Atene: “Servono più di 24 ore, aspettiamo rinforzi per gestire richieste di asilo” – “Ci vogliono più di 24 ore”, ha detto il portavoce del coordinatore del governo greco per le politiche migratorie, Giorgos Kyritsis, citato dai media greci. E una fonte di polizia di Lesbo, l’isola greca più colpita dall’emergenza migranti, ha ammesso: “Ancora non abbiamo idea di come attueremo in pratica il piano. Ma soprattutto stiamo ancora aspettando i rinforzi promessi dall’Europa per smaltire più velocemente le richieste d’asilo: traduttori, avvocati, funzionari di polizia”. Del resto già sabato, dopo le dichiarazioni del premier Alexis Tsipras secondo cui i rimpatri sarebbero cominciati a partire da oggi, come prevede l’accordo con Ankara, fonti ufficiali greche avevano frenato.

Chiusa la rotta balcanica, torna a prendere piede quella del Mediterraneo - Intanto ieri sulle coste siciliane sono sbarcate quasi 1.500 persone: 700 a Palermo e gli altri divisi tra Pozzallo e Augusta. Mentre i marinai della Guardia costiera facevano rotta verso i porti italiani, al largo della Libia si consumava l’ennesima strage in mare: sarebbero 30 i migranti morti in un naufragio di fronte a Mellitah, secondo quanto riportano le autorità. libiche. 

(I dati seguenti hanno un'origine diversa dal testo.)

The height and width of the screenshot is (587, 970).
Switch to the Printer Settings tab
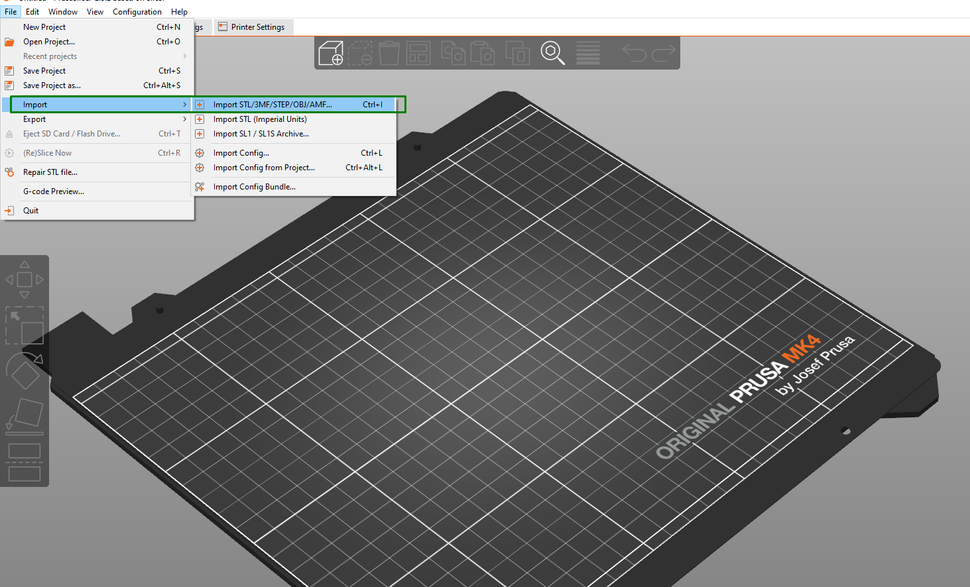pos(251,27)
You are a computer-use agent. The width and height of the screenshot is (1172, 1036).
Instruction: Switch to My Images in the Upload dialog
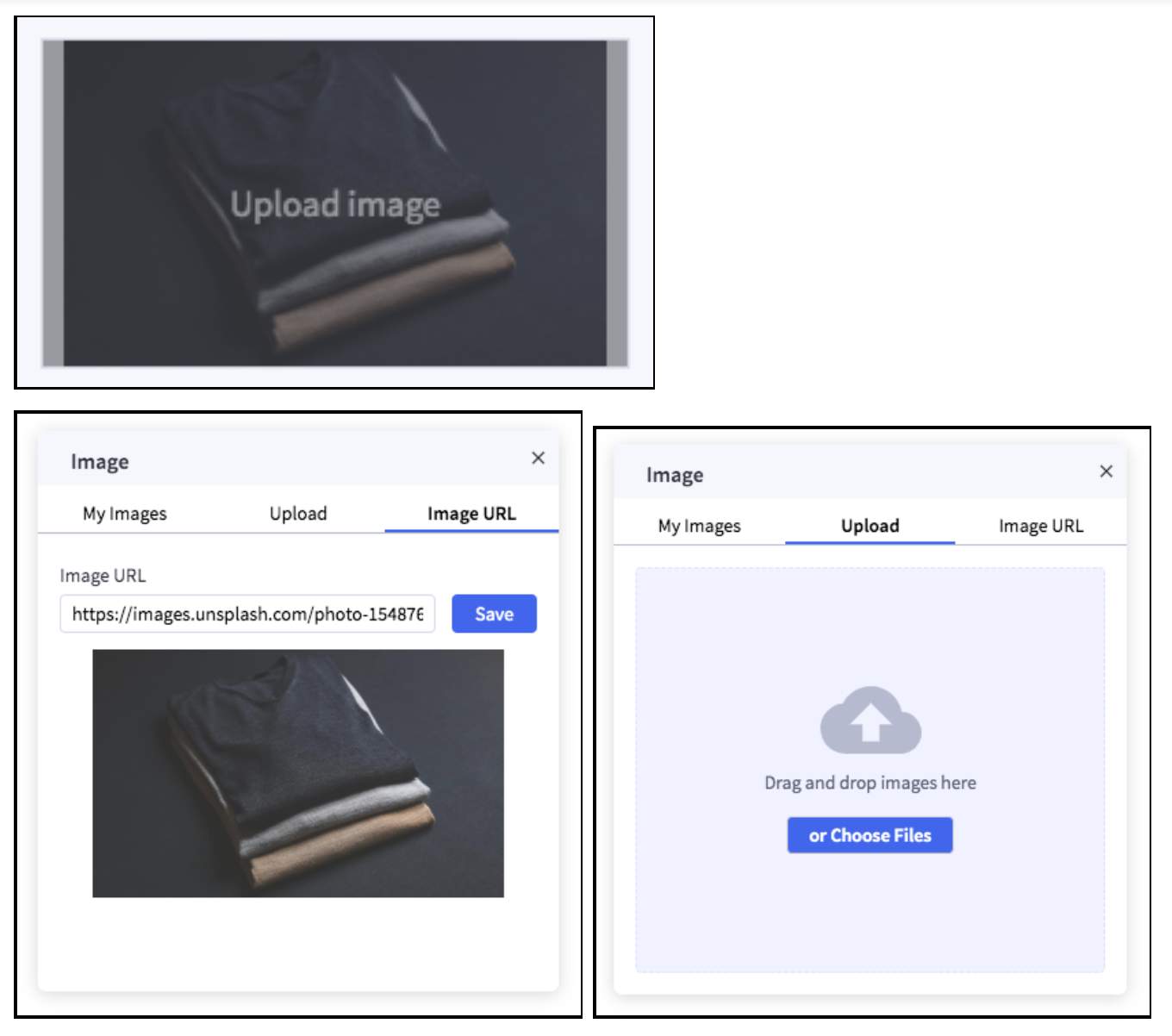[700, 526]
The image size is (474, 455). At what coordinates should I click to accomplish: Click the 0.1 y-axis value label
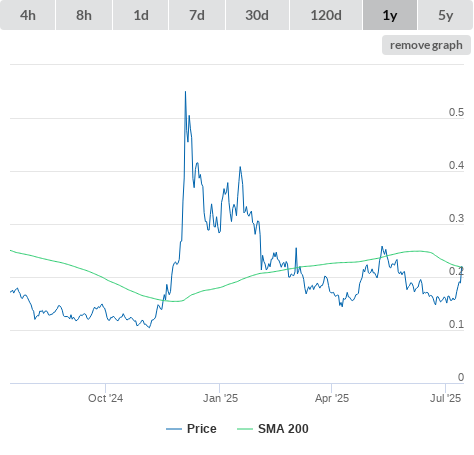coord(456,324)
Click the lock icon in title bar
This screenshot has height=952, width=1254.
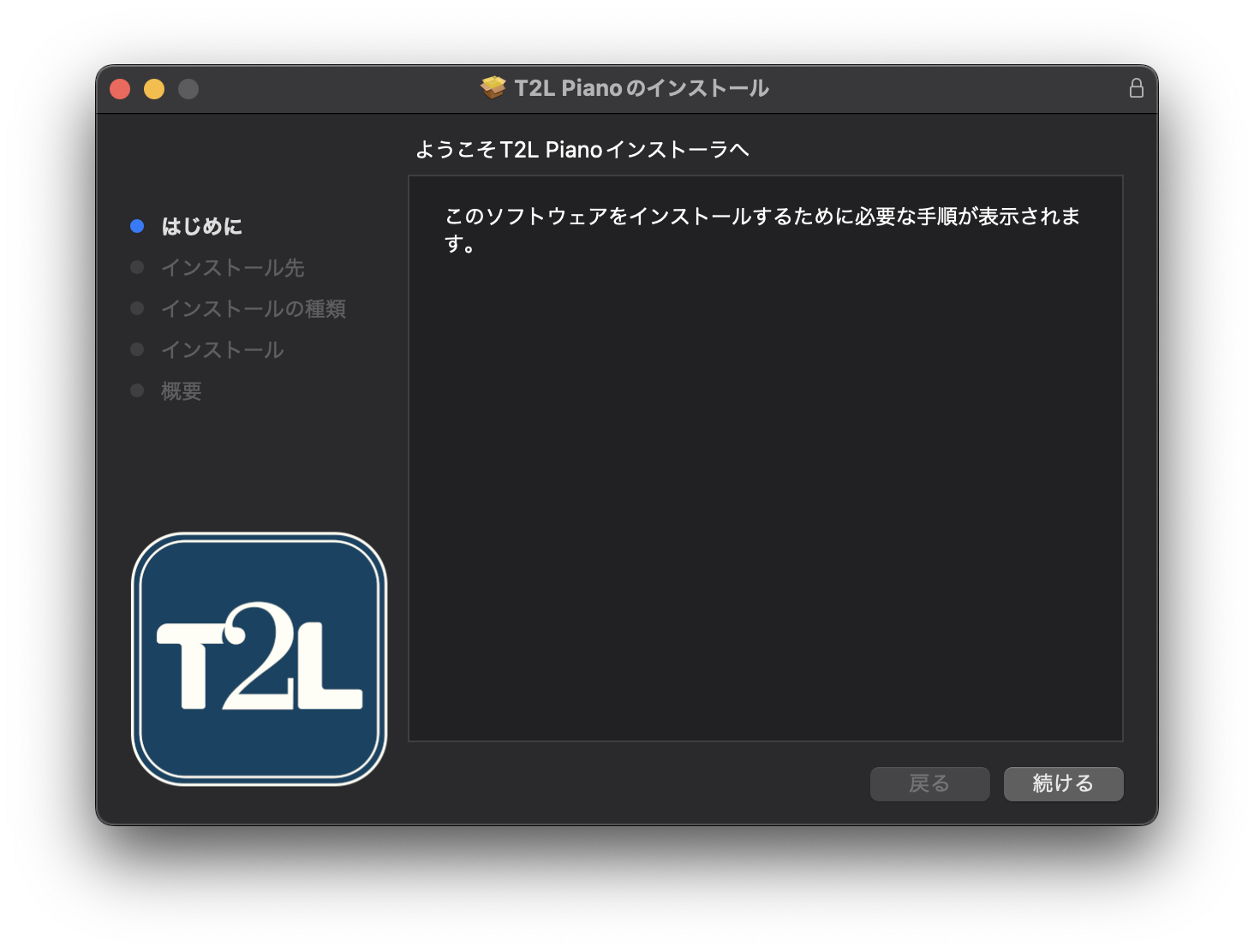(x=1136, y=88)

La nuova ondata di sbarchi sulle coste italiane non è una coincidenza. Secondo esperti e organizzazioni internazionali che si occupano di migranti, il primo effetto dell’accordo sottoscritto con Ankara, che di fatto prova a chiudere la famigerata rotta balcanica che dall’Egeo arriva fino in Mitteleuropa, è la riapertura del canale tradizionale, quello che gli italiani conoscono molto bene: il Mediterraneo centrale, Lampedusa e la Sicilia. Solo a gennaio 2016 sono sbarcati quasi 6mila migranti, il doppio del 2015, e con l’estate alle porte i numeri sono destinati inesorabilmente ad aumentare. Secondo le organizzazioni internazionali, sulle coste della Libia si stanno ammassando almeno 500mila persone pronte a partire e a mettersi nelle mani dei trafficanti di essere umani senza scrupoli. Oltre ai cittadini dei paesi dell’Africa subsahariana che abitualmente fanno quella rotta, sono tornati a solcare il mare verso l’Italia anche siriani, iracheni e afgani: tutte popolazioni che avevano scelto la via dei Balcani per arrivare in Europa.

Due cadaveri al largo di Lesbo – In attesa di vedere gli esiti incerti del patto sottoscritto con Ankara, che per il momento ha provocato la levata di scudi di praticamente tutte le organizzazioni umanitarie con Oxfam che parla di “duro colpo al diritto d’asilo” e Save the children di “salvataggio delle frontiere anziché delle persone”, pure nell’Egeo si continua a morire: sono due i cadaveri ritrovati al largo di Lesbo su un barcone proveniente dalla Turchia.